* Source excerpt *
[Begin]
Below are vocabulary differences between Uruguay and other Spanish-speaking countries: Argentina, Paraguay, Spain, Mexico, Costa Rica, Chile, and Puerto Rico. It shows how Spanish is different in three continents where there are Spanish-speaking countries (Europe, North America, and South America) and in different regions of those continents (Central America, Caribbean, and Southern Cone). Italian and Brazilian Portuguese have also been influential in Uruguayan Spanish and are also included. While people in Uruguay and most of Argentina speak the dialect Rioplatense, there are some notable differences in vocabulary between the two countries, which are bolded.
[End]
* Direction 1 *
In the passage on Uruguayan Spanish vocabulary, what dialect do people in Uruguay and most of Argentina speak?
* Direction 2 *
Transcribe the passage on Uruguayan Spanish vocabulary word for word, beginning at the words "Below are vocabulary" and stopping after "which are bolded.".

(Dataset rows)
[Begin]
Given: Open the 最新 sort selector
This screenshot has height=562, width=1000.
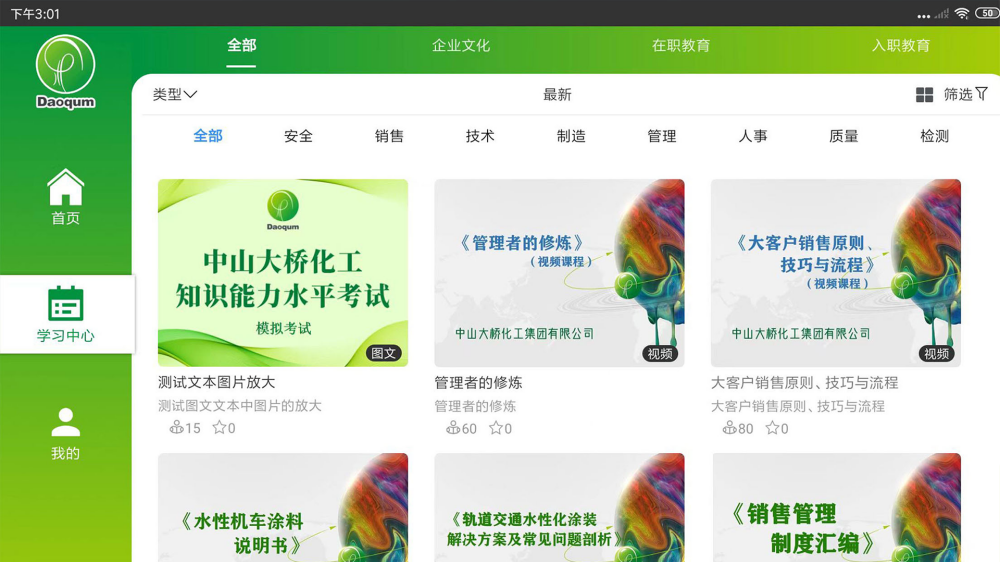Looking at the screenshot, I should [557, 95].
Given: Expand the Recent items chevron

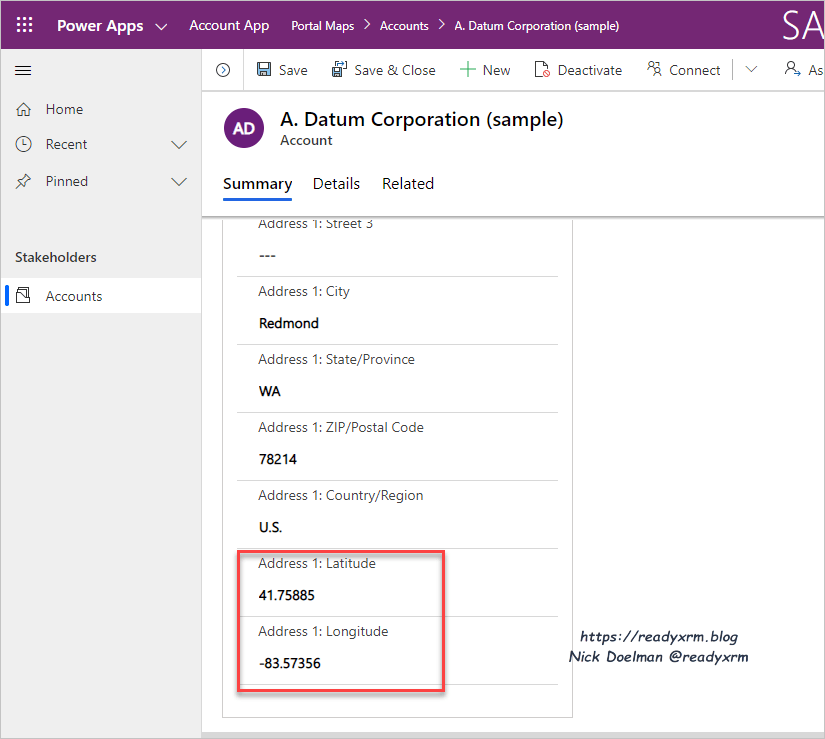Looking at the screenshot, I should pyautogui.click(x=179, y=145).
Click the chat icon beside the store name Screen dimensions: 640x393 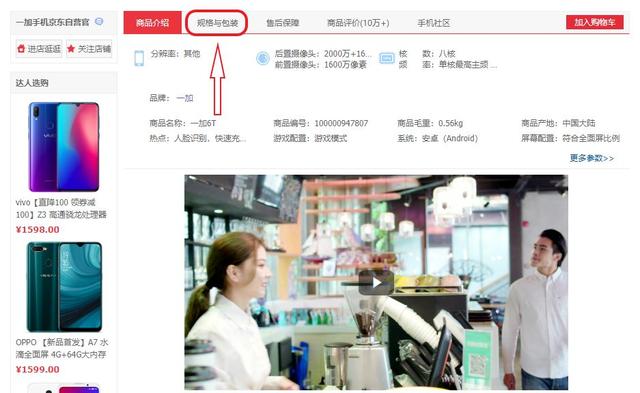[x=99, y=22]
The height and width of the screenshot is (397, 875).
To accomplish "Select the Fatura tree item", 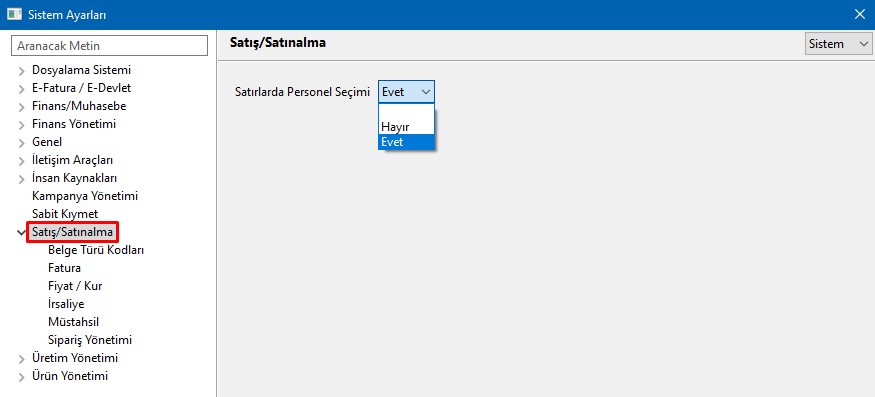I will [64, 268].
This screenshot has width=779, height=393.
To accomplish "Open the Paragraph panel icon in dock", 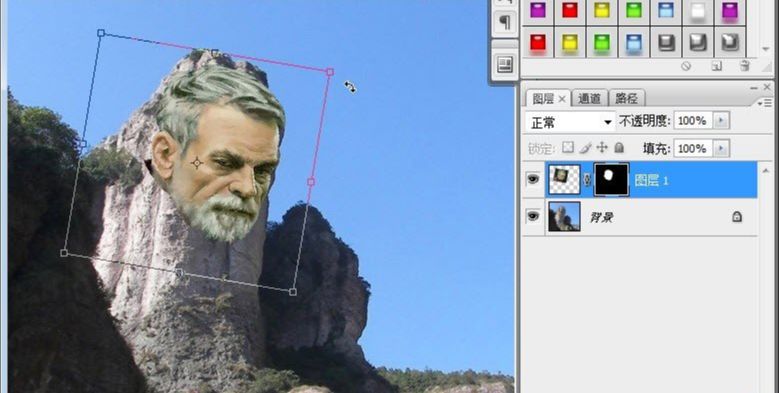I will pyautogui.click(x=504, y=22).
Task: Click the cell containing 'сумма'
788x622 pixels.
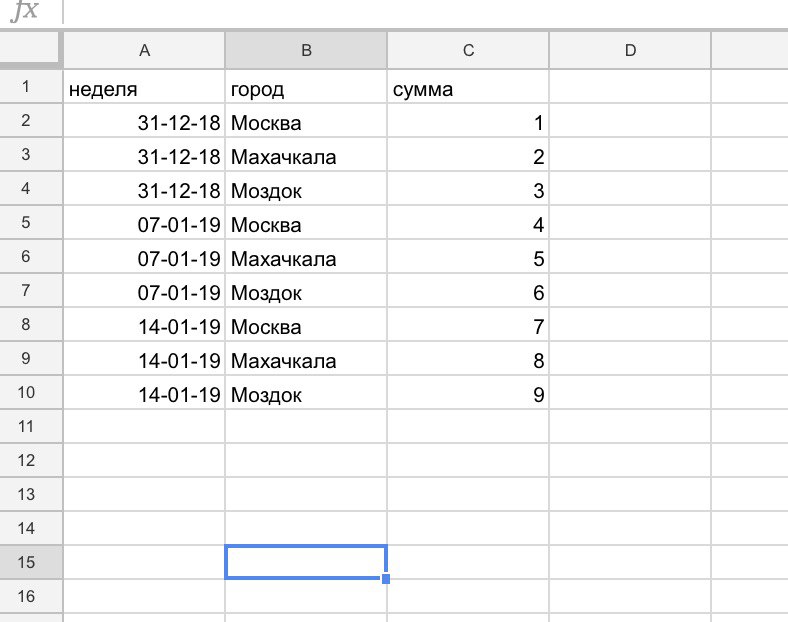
[End]
* Answer 1 *
Rioplatense.

* Answer 2 *
Below are vocabulary differences between Uruguay and other Spanish-speaking countries: Argentina, Paraguay, Spain, Mexico, Costa Rica, Chile, and Puerto Rico. It shows how Spanish is different in three continents where there are Spanish-speaking countries (Europe, North America, and South America) and in different regions of those continents (Central America, Caribbean, and Southern Cone). Italian and Brazilian Portuguese have also been influential in Uruguayan Spanish and are also included. While people in Uruguay and most of Argentina speak the dialect Rioplatense, there are some notable differences in vocabulary between the two countries, which are bolded.